Data for processing Start Marker

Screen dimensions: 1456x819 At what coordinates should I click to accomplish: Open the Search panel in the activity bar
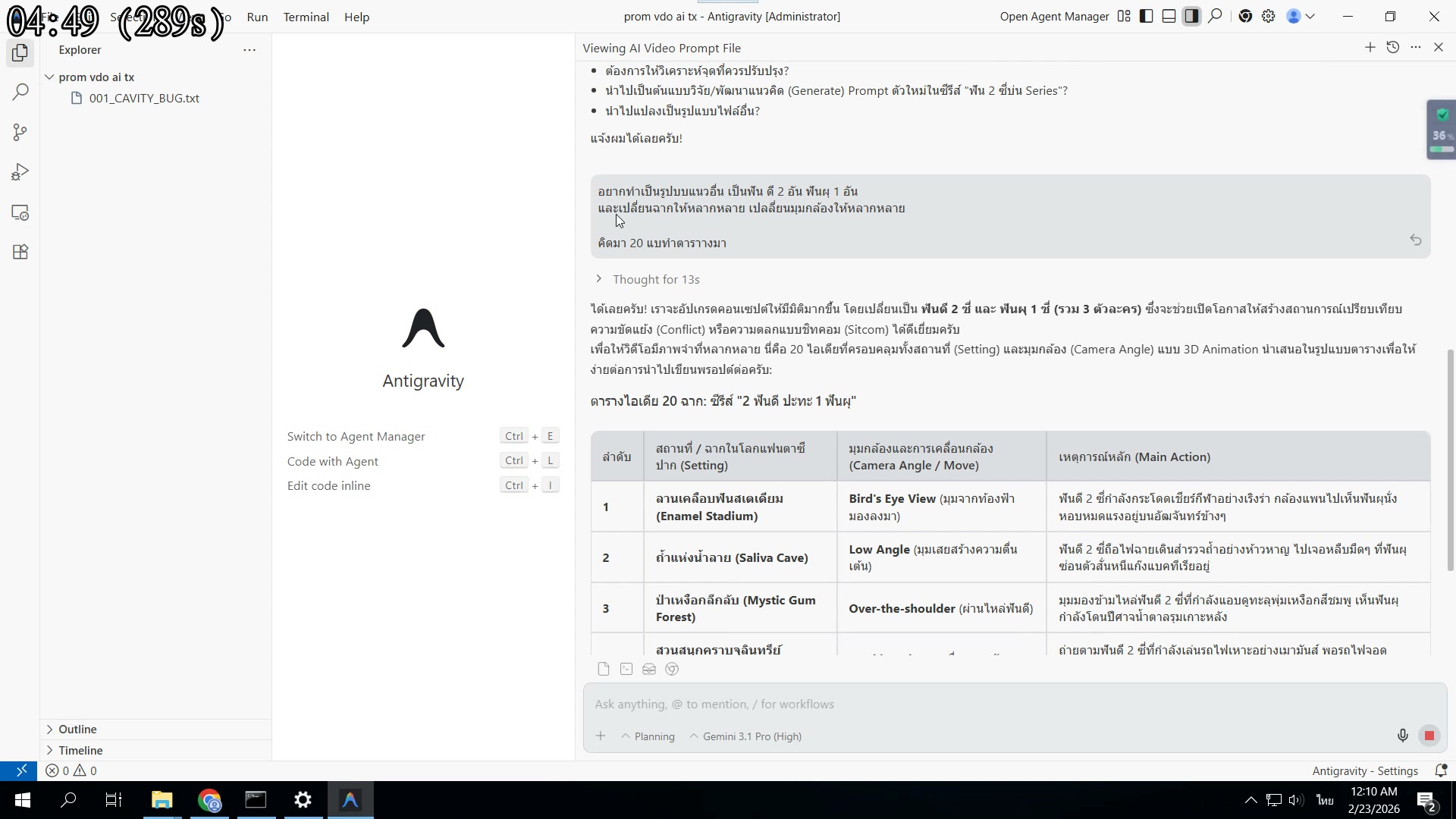coord(20,92)
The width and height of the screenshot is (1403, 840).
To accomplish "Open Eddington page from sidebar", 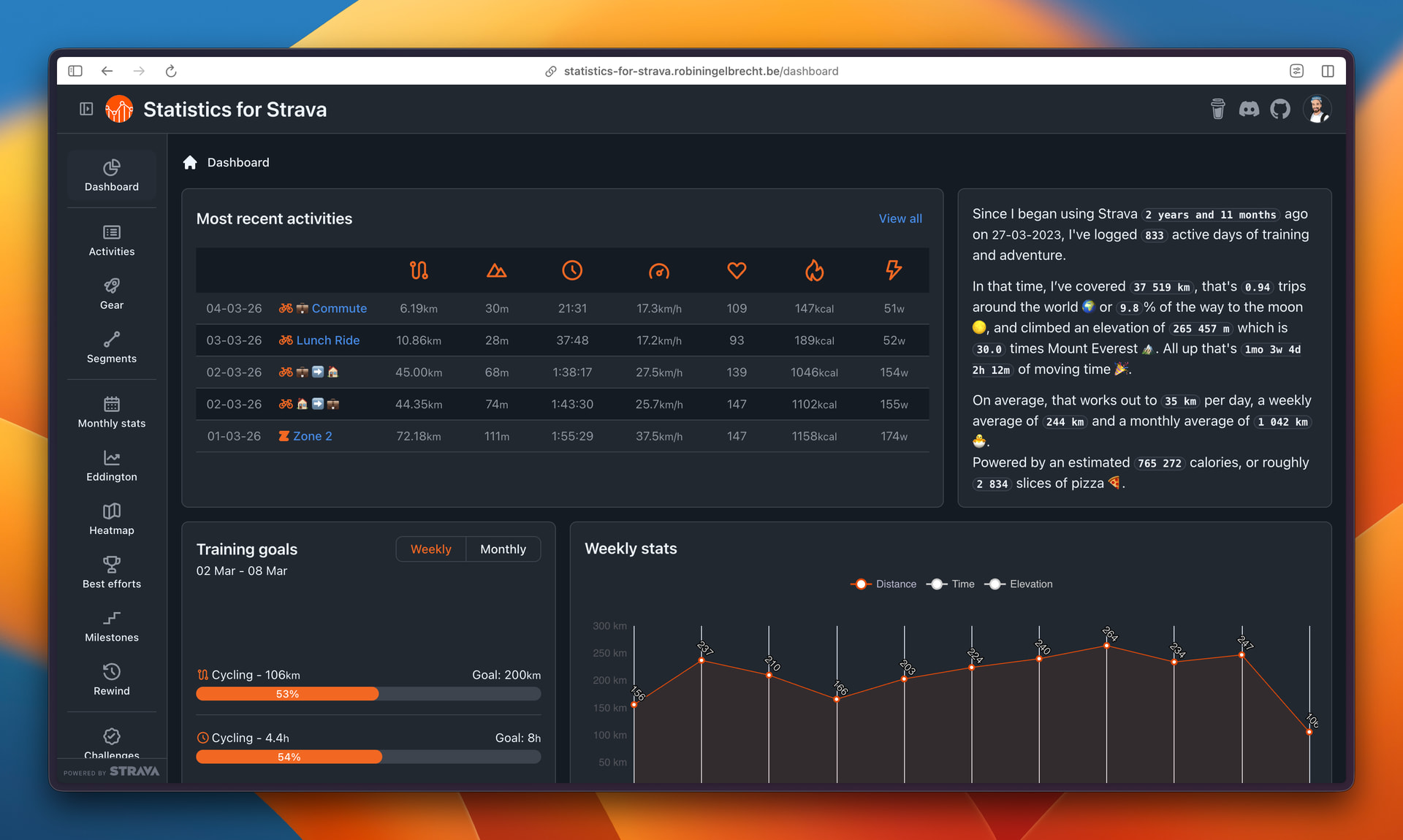I will click(x=112, y=466).
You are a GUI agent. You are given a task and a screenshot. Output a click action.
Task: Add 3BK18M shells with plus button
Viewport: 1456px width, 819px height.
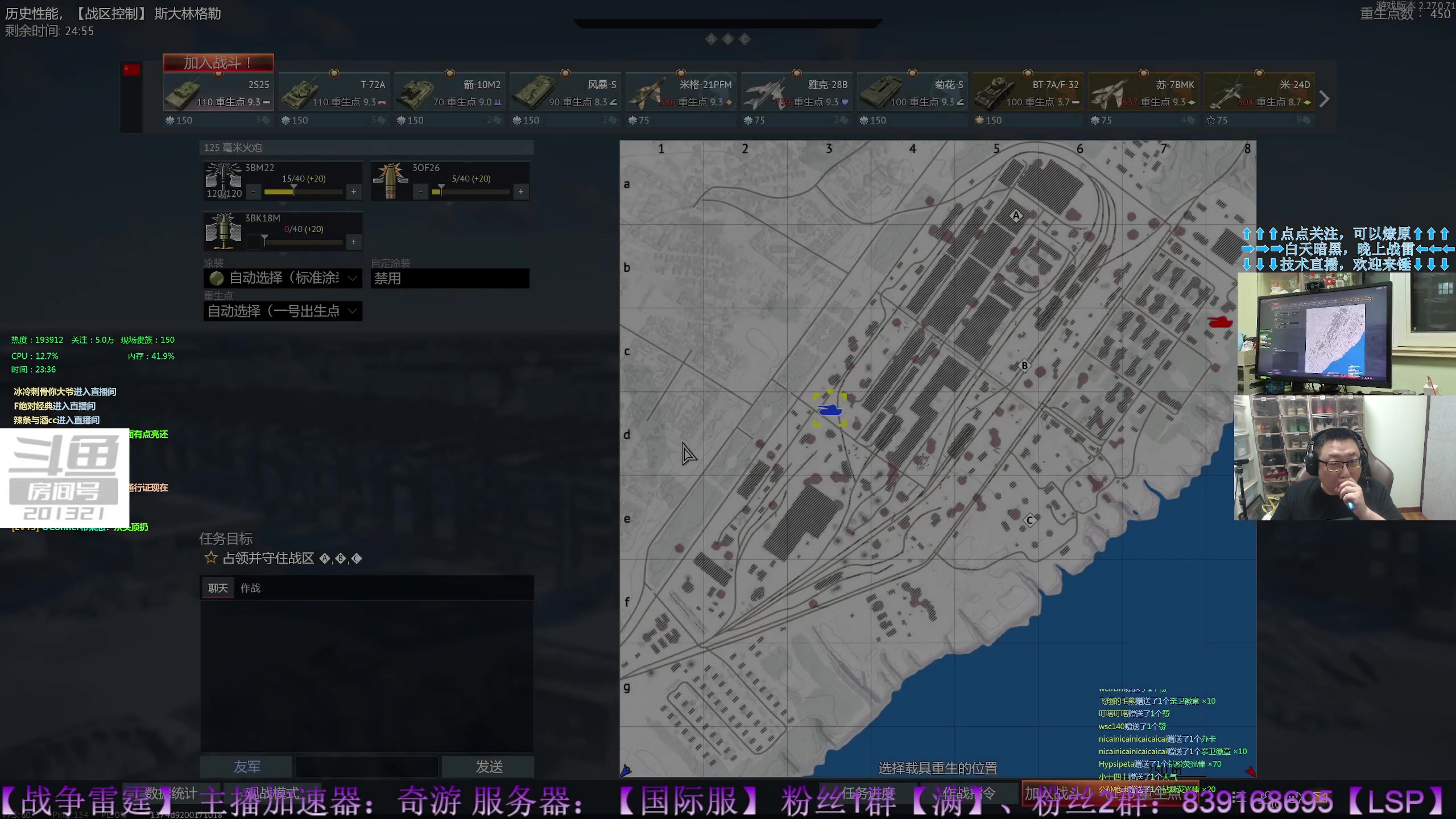click(354, 242)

Data for processing End Marker

## Task description
Report each line in the data above that holds the word "screenshot" by copying it.

## Problem solution
The width and height of the screenshot is (1403, 840).
You are a GUI agent. You are given a task and a screenshot. Output a click action.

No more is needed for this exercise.